Let the center fall
Christians should not be happy because Elon Musk is feeling left out of the left’s liberty party, and that he is giving them a lesson in controlling the center.
Elon Musk tweeted something mostly true and mildly interesting the other day. It’s true in the sense that on Twitter, since 2008 the left has run full-speed from traditional Democrat tax-and-spend into full utopian green hedonism. It’s not true in the sense that in the real world, conservative reactionaries haven’t done the same thing in the other direction, embracing a blood-and-soil nationalist cult. But that’s not what I want you to look at.
Note how in the image above, the “center” has moved left. We tend to think of the center as the reasonable course, or in society vs. politics, the Overton Window. For example, in 2008, when Barack Obama was running for president, he was against gay marriage, because that particular policy was considered unpopular with the voting public. But while in office, Obama flipped when he sensed public opinion was more permissive—though by no means widely in favor of it.
Obama, along with a large chunk of media, entertainment, and cultural elites stretched the Overton Window just enough to create an acceptable climate for the social implications of what turned out to be judicial fiat. Don’t get me wrong, the merits of the cases themselves didn’t change, and the outcome would likely have been the same regardless of the timing. However, the cases themselves would not have been brought had the Overton Window not given room to raise them. Obergefell v. Hodges was a product of the social times as much as the result of the case changed the law of the land.
The center had moved.
You get the idea here. On everything from semi-socialized healthcare, to immigration policy, to treatment of those accused of aiding terrorists, the center has moved left. In elections, the Democrats have run toward (a)historical revisionism with the 1619 Project, toward radical ending of fossil fuels without providing a reasonable timeframe or technical path to cutting carbon emissions, toward gigantic social safety nets without any semblance of fiscal responsibility.
Reactionaries on the right have snapped back, knocking down every guardrail of conservatism, to try and pry the center from moving any further left. This is largely been to no avail, except to force the powers-that-be elites on the left to being using a censor’s hand against them. All of this has presumed that many Americans are too simplistically-minded and gullible to believe in actual truths.
Note in Musk’s pictograph, he has not moved. That’s because from his point of reference (himself), his views have not changed. But now, instead of being considered a left-of-center who values free speech, liberty, and basic fairness (a classical liberal position), he is considered a right-of-center bigot who wants to enable neo-Nazis in building a dangerous base to execute a coup against “democracy itself.” In politics, everything is a crisis, so most of this is just more window dressing and grandstanding. But from an Overton Window perspective, it’s definitely got merit as an argument for cooler heads to prevail against reactionaries on both sides.
But again, that’s not really the point I want you to see, because for many conservatives, the fixed point of truth is not found in the Overton Window, or in one’s personal perspective of political ideals. It is found in faith. Specifically, found in Biblical faith, and in the case of Christianity, in the person of Jesus Christ. This fixed point is not subject to change, or reactionary expansion. It is not subject to a type of thought called “dialectic.” Taking the bait of dialectic thinking is one of the biggest problems Christians have today.
-=-=-
### [SET TASK 1]
Answer from the essay on the shifting political center:
(a) What was Barack Obama's stance on gay marriage when he ran for president in 2008?
(b) Which court case does the essay name?
(c) For many conservatives, where is the fixed point of truth found?
### [SET TASK 2]
Carry on the essay on the shifting political center from its last sentence.
The material after this point is unrelated to the essay on the shifting political center.
-=-=-
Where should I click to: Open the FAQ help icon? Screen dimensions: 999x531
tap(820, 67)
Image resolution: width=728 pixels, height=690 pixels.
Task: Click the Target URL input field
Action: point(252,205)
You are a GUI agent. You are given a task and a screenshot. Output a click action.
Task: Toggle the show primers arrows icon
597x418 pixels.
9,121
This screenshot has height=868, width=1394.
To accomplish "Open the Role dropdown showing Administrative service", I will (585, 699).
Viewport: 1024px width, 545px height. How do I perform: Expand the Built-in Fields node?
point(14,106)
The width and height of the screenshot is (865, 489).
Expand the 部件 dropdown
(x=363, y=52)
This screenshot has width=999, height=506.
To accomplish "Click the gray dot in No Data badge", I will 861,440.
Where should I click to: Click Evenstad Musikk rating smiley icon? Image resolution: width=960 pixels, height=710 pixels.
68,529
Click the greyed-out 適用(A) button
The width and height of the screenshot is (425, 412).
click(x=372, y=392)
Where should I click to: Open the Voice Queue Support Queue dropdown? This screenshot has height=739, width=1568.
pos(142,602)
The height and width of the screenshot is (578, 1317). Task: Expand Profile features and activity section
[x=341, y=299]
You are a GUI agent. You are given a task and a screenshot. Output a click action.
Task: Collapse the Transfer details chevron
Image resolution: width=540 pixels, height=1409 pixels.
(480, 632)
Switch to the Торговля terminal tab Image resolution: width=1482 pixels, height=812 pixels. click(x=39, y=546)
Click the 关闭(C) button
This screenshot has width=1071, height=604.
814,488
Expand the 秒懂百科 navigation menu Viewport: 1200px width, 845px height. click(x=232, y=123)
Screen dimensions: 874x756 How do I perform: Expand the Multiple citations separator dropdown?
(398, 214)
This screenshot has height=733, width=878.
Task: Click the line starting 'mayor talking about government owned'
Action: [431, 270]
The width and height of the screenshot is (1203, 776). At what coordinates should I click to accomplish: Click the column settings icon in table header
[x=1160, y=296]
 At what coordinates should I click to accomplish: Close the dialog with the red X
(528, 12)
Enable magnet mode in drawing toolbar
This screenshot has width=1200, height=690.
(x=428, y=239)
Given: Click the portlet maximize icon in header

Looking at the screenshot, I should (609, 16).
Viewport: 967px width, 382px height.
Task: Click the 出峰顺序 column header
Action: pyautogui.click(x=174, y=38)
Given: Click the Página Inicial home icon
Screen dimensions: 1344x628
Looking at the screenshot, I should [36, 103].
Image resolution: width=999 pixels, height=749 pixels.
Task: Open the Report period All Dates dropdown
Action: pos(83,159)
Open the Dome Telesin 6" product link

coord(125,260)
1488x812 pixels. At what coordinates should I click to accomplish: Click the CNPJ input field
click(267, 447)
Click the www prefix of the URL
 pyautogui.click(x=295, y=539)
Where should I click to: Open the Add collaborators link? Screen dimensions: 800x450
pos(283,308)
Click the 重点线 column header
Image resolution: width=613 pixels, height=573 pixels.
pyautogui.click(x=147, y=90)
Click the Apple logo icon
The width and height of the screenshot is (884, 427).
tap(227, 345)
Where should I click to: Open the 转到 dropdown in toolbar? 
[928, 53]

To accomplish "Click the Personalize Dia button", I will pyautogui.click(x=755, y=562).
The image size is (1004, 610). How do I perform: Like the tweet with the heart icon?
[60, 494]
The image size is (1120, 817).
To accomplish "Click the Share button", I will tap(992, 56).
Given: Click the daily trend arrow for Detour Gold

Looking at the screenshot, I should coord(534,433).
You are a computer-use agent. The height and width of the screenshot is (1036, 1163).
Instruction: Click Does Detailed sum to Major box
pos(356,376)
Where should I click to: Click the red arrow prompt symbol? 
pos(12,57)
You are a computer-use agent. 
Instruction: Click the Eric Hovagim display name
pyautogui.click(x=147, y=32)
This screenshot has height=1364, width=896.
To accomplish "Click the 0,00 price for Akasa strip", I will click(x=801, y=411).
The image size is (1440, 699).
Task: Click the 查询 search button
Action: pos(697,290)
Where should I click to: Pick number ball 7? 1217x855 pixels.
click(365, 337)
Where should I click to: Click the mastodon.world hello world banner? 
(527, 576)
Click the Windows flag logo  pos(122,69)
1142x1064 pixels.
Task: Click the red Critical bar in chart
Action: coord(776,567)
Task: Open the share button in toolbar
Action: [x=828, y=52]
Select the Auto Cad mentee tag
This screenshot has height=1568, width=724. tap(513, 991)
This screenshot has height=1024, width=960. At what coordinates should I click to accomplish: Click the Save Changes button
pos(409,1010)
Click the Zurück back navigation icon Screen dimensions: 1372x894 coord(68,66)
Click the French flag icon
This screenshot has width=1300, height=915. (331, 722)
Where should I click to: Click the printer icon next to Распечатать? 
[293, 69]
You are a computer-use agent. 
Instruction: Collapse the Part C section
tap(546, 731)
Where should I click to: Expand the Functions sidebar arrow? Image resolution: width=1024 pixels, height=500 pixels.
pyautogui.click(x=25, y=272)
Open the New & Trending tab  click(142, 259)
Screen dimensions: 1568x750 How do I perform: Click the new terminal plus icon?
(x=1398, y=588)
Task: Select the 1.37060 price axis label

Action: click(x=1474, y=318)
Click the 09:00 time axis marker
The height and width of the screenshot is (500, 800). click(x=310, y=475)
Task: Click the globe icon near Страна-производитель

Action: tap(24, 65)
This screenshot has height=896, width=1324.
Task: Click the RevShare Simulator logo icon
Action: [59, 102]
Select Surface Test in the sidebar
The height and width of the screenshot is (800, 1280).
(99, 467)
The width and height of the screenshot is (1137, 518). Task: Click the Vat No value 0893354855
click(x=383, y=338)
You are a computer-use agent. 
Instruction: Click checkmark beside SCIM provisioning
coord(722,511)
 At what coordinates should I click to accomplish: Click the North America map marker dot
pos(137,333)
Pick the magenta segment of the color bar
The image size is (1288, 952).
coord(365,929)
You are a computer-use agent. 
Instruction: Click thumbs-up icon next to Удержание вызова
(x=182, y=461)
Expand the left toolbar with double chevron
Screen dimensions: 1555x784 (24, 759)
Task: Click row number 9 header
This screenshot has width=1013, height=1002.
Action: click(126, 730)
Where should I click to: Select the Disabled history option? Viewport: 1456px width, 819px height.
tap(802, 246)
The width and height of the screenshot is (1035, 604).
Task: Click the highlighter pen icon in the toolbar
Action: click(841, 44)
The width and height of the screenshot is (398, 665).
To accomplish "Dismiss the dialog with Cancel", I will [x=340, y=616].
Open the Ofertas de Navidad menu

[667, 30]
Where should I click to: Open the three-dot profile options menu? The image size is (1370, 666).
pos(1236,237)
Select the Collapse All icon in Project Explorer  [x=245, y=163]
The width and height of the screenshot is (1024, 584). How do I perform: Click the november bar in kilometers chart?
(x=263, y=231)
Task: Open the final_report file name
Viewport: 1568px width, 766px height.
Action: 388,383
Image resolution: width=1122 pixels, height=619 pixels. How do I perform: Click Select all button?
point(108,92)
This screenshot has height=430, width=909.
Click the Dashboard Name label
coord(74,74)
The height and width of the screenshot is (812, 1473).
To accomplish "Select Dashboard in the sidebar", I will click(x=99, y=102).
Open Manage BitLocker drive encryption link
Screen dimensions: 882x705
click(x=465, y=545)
-=-=-
### [TASK RESPONSE 1]
(a) He was against it.
(b) Obergefell v. Hodges.
(c) In faith, specifically Biblical faith, and in Christianity, in the person of Jesus Christ.

### [TASK RESPONSE 2]
In the 19th century, a man named Georg Wilhelm Friedrich Hegel became very popular in humanist circles. In Hegel’s world, there is no absolute truth, and anyone proposing such a thing is considered a lunatic. Among other things, Hegel proposed that truth is arrived through a bipolar process of a thesis, countered by an antithesis, which combine to form a synthesis, which is then accepted as truth (for that time). It’s called the “Hegelian dialectic” and its very existence denies the power of faith, and the tenets of Christ’s claims.
Dialectic thinking removes the possibility of absolute truth, and therefore eliminates the existence of a universal law—which extends to a universal law-giver. No amount of human observation or evidence can prove the existence of something, unless it’s first thought about and a synthesis arrived at. In short: there goes God out the window.
The horrible consequences of this philosophy in history are self-evident. Karl Marx and Frederick Engels used it as the underpinning of their theory of communism. The Third Reich relied on Hegel in its particular brand of statism.
"...the State 'has the supreme right against the individual, whose supreme duty is to be a member of the State... for the right of the world spirit is above all special privileges.'" Author/historian William Shirer, quoting Georg Hegel in his The Rise and Fall of the Third Reich (1959, page 144)
Without an objective, absolute source of truth, truth must be contrived as a social construct, elevating society above any individual. In other words, if you are outside the “Zeitgeist” (the spirit of the age), you are, by definition, wrong. The term “Zeitgeist” itself arrives through Hegel’s dialectic philosophy, and informs every liberal idea of progressive thought today. It also, unfortunately, informs every right-wing reactionary thought that arises specifically to counter the Zeitgeist. Everything becomes a battle to move the center.
Believing Christians will always, I’ll say it again: always, be outside the truth in a Hegelian dialectic. The Overton Window itself is a derivative of dialectic thinking. Therefore, no absolute truth can survive the journey. Christians cannot be reactionaries, though Christianity is always reactionary in the sense that it is counter-cultural from the left and the right.
Thinking dialectically about Christianity is an enormous problem and has set the church back on its heels with young people. Gay marriage, transsexualism, man-made climate change, population control, one-world government—all these things spring from Zeitgeist and Hegel. The popular progressive phrase “third way” is a soft term for “synthesis” where we all agree on truth, and everyone outside that version of truth is cast away.
Judaism and Christianity rely on the authority of the Bible and God as the primary source of truth. God doesn’t change, and therefore truth is absolute in Biblical terms. This has always been the primary thesis in the western dialectic. Logic dictates that two mutually exclusive truth claims cannot both be true, so the antithesis of God must be everything outside the Bible—in fact, any claim inconsistent with God.
And the antithetical claims have moved further and further from God’s single point of truth, in every social, economic, ontological (the nature of being), and political sense. Every time the moral rubber band is stretched, it moves the synthesis further and further away from Biblical truth. Remember: to the modern philosopher, synthesis is the only truth. This is what they teach kids in school.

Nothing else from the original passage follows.